#### [INSTRUCTIONS FOR THE TASK]
Reproduce the records unchanged, beginning at their first line and stopping after the line that contains "Action: coord(935,225)". Include both of those lines and nothing past them.

A block of data:
· · · · · · ·

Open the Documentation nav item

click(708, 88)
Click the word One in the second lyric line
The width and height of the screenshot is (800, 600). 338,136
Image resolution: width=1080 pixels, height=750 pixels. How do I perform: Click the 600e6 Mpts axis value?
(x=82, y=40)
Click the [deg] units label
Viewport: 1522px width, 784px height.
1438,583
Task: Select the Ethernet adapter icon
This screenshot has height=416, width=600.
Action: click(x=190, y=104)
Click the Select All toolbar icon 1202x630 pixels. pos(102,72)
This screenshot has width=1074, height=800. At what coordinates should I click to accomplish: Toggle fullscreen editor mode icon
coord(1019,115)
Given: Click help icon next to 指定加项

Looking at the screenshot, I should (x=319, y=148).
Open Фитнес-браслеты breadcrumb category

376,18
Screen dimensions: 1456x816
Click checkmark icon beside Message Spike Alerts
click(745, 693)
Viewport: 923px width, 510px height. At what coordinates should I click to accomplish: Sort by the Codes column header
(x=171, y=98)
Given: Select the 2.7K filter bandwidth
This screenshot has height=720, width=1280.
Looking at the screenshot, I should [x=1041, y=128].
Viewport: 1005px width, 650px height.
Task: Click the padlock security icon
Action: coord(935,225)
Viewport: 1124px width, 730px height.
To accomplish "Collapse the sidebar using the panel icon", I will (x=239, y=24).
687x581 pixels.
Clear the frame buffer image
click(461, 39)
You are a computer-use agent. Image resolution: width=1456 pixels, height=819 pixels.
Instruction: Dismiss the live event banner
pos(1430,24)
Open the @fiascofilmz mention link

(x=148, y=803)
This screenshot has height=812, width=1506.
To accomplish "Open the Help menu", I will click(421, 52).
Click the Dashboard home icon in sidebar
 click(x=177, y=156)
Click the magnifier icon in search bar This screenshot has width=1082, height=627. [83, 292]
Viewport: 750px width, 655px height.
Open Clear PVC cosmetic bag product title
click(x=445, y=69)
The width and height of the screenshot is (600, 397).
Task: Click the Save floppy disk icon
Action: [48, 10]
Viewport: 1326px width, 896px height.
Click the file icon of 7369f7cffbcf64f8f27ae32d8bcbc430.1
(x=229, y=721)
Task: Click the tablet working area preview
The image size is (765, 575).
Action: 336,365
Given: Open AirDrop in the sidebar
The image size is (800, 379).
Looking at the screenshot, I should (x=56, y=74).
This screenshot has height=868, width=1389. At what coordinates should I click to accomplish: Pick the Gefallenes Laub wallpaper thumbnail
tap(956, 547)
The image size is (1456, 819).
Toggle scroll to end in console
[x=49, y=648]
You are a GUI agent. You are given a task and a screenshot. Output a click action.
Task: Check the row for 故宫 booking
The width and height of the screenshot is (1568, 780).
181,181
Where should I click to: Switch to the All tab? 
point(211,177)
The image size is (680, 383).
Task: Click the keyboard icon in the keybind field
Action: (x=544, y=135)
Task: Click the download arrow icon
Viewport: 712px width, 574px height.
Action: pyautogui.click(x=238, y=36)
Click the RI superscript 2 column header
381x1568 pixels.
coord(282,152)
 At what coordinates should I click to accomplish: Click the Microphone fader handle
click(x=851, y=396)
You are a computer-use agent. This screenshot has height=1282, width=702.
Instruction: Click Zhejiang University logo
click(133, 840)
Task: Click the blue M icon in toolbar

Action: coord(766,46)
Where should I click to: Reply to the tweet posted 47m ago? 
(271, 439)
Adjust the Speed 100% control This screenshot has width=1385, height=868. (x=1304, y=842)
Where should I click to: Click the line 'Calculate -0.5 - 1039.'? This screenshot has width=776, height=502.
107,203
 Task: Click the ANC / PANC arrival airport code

· · · · · · ·

#### [OUTPUT OF THE TASK]
Open the Documentation nav item

click(708, 88)
Click the word One in the second lyric line
The width and height of the screenshot is (800, 600). 338,136
Image resolution: width=1080 pixels, height=750 pixels. How do I perform: Click the 600e6 Mpts axis value?
(x=82, y=40)
Click the [deg] units label
Viewport: 1522px width, 784px height.
1438,583
Task: Select the Ethernet adapter icon
This screenshot has height=416, width=600.
Action: click(x=190, y=104)
Click the Select All toolbar icon 1202x630 pixels. pos(102,72)
This screenshot has width=1074, height=800. At what coordinates should I click to accomplish: Toggle fullscreen editor mode icon
coord(1019,115)
Given: Click help icon next to 指定加项

Looking at the screenshot, I should (x=319, y=148).
Open Фитнес-браслеты breadcrumb category

376,18
Screen dimensions: 1456x816
Click checkmark icon beside Message Spike Alerts
click(745, 693)
Viewport: 923px width, 510px height. At what coordinates should I click to accomplish: Sort by the Codes column header
(x=171, y=98)
Given: Select the 2.7K filter bandwidth
This screenshot has height=720, width=1280.
Looking at the screenshot, I should [x=1041, y=128].
Viewport: 1005px width, 650px height.
Task: Click the padlock security icon
Action: coord(935,225)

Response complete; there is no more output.